With over 200 species the genus Geranium has a lot to offer. One of my favorites is ‘Lancastriense’ with its diminutive mound of foliage and delicate pink flowers. Standing at 8” tall it is a real looker at the front of the border in my secret garden where I can fully appreciate the shape of its dissected leaves and the crimson veins in its petals. It blooms for several weeks in spring near pink Fringed Bleeding Heart (Dicentra exima) and Lady’s mantle (Alchemillia molllis) with its gray-green foliage and yellow-green flowers. It has withstood abuse from other more vigorous plants but comes through like a trooper and even graces the garden with crimson-red foliage in the fall.
Type: Perennial.
Bloom: Light pink with crimson veins in late spring; dissected foliage that turns red in the fall.
Size: 8” H x 6” W.
☆ ☆ ☆ ☆ ☆ ☆ ☆
- _What needs to be done_
Carry on the Geranium ‘Lancastriense’ profile, starting right after its size entry.

Stored items
☆ ☆ ☆ ☆ ☆ ☆ ☆
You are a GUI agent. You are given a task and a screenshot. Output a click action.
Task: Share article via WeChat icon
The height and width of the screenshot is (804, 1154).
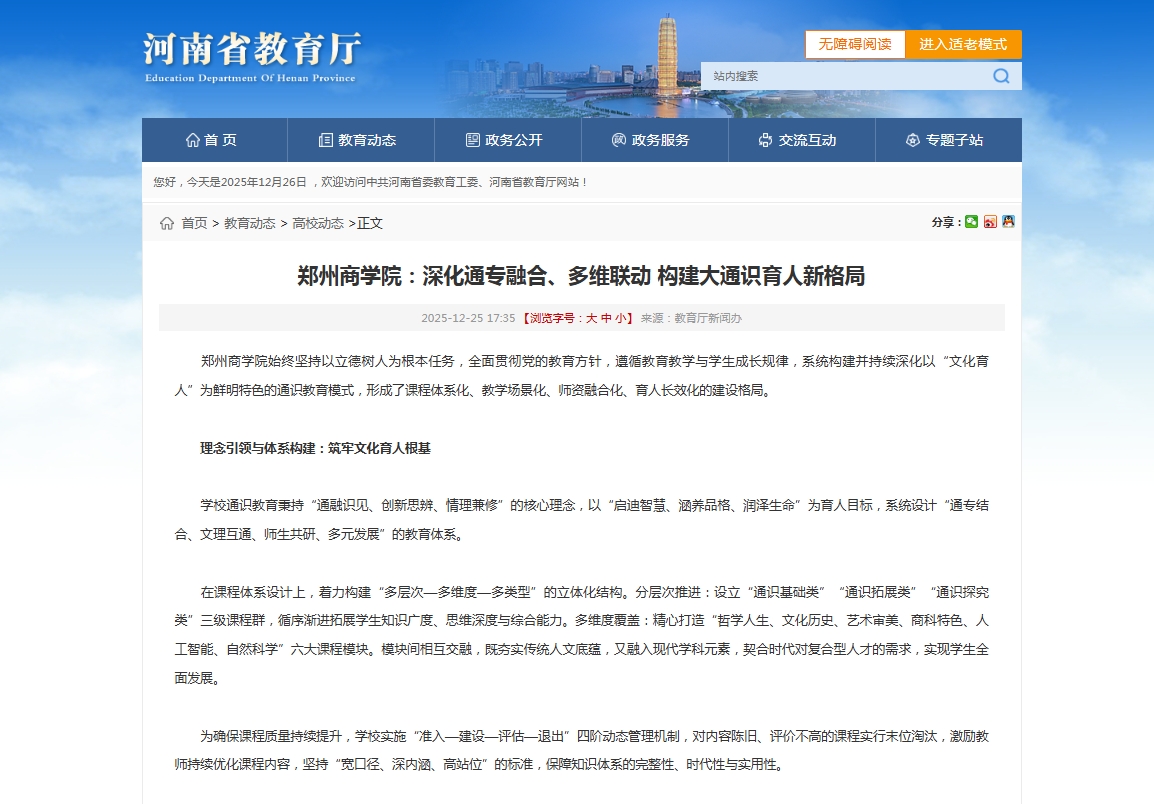tap(971, 222)
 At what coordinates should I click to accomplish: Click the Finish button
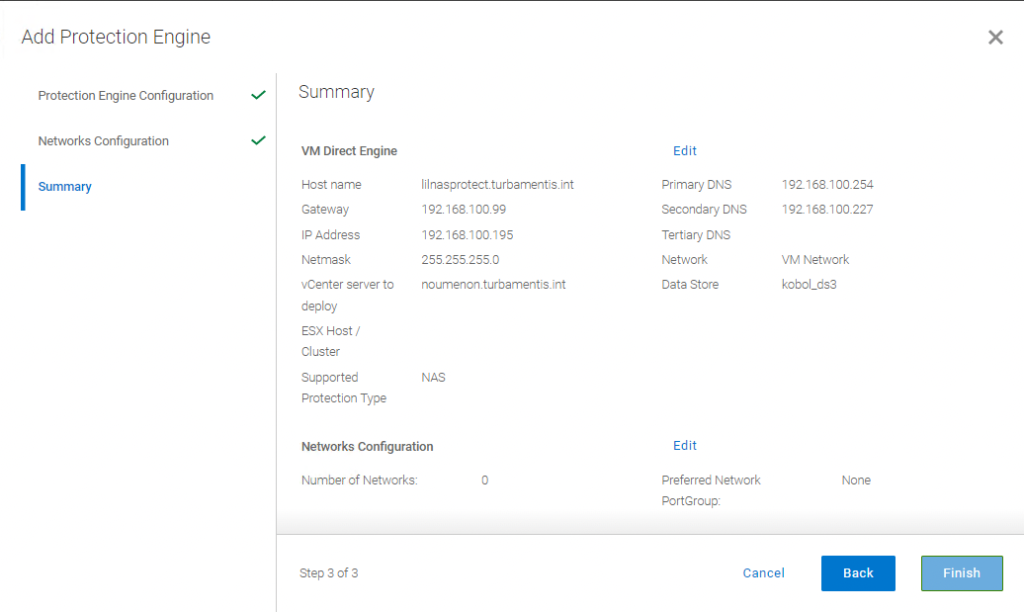[961, 573]
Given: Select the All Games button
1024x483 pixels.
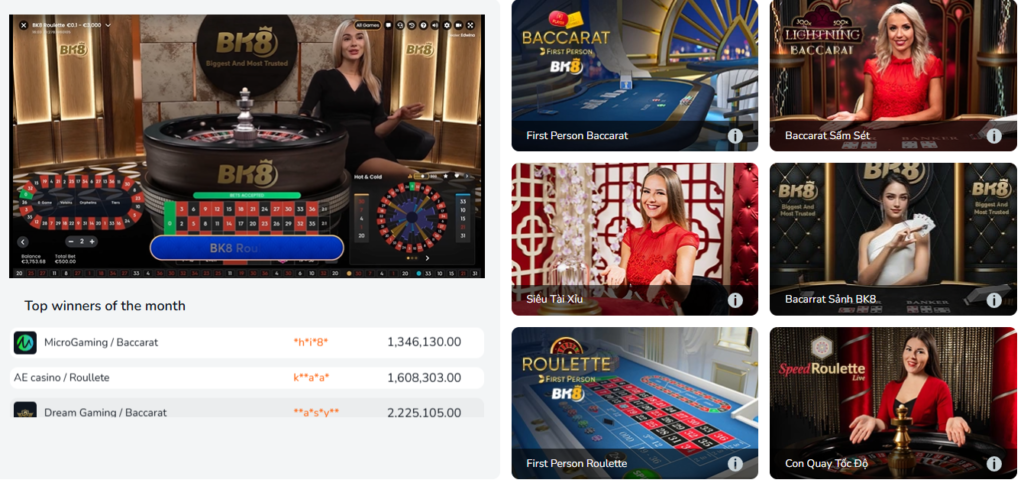Looking at the screenshot, I should (x=368, y=25).
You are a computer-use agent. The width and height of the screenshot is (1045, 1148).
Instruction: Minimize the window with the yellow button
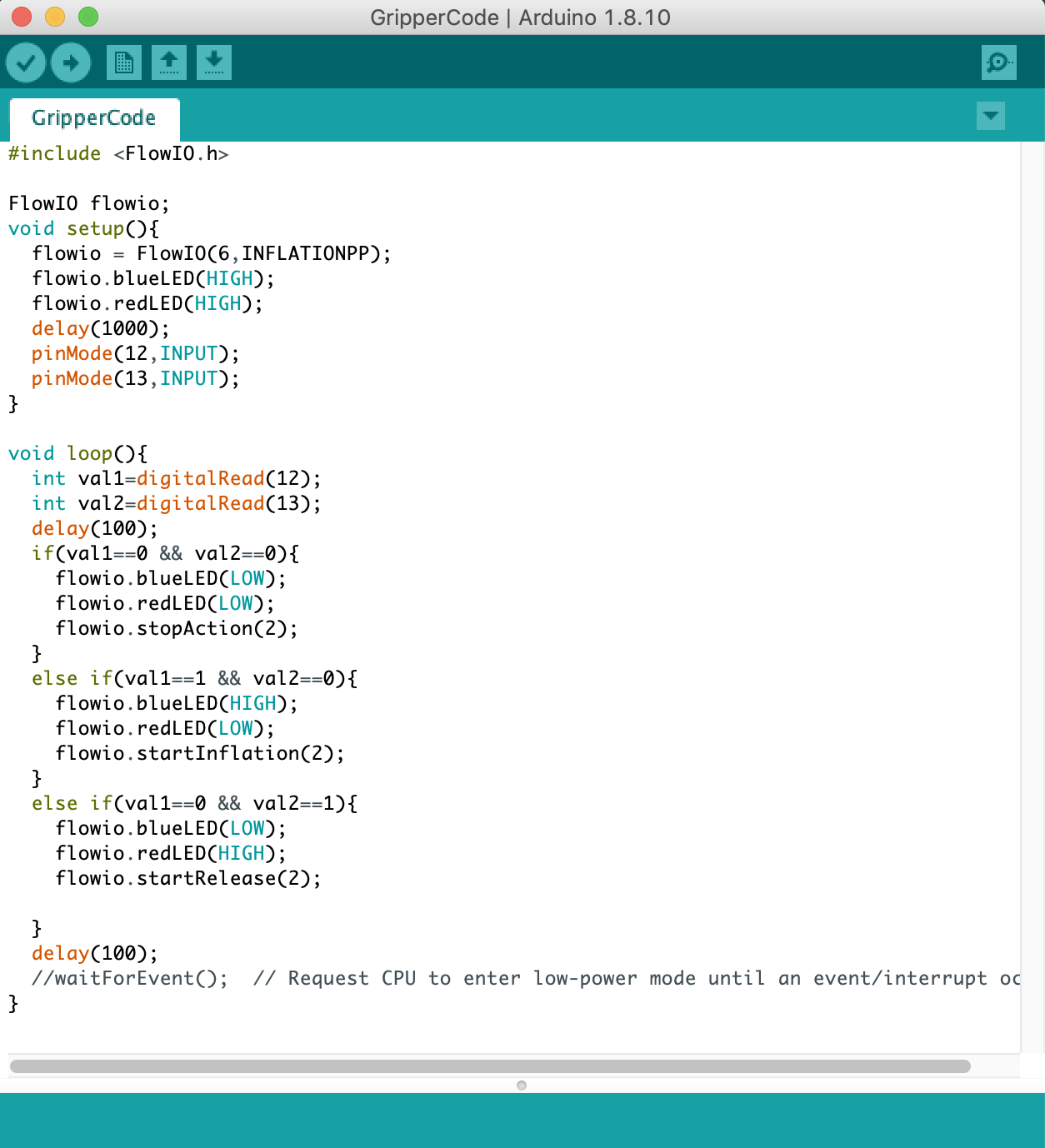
☆ ☆ ☆ ☆ ☆ ☆ ☆
- _Task answer_
Light: Sun to part sun, part shade; protect from afternoon sun in the South.
Soil: Average to fertile moist but well drained; acidic.
Fertilizer: Use organic mulch and no further fertilizer is necessary.
Hardiness: Zones 4-8.
Care: Can be cut back hard after flowering and it will form a new mound of foliage and probably even rebloom.
Pests and Diseases: None of significance.
Propagation: Spreads naturally but may be divided in fall or spring.
Companion plants: Lady’s mantle, Fringed Bleeding Heart, Tiarella.
Comments: Deer resistant; good as an edger.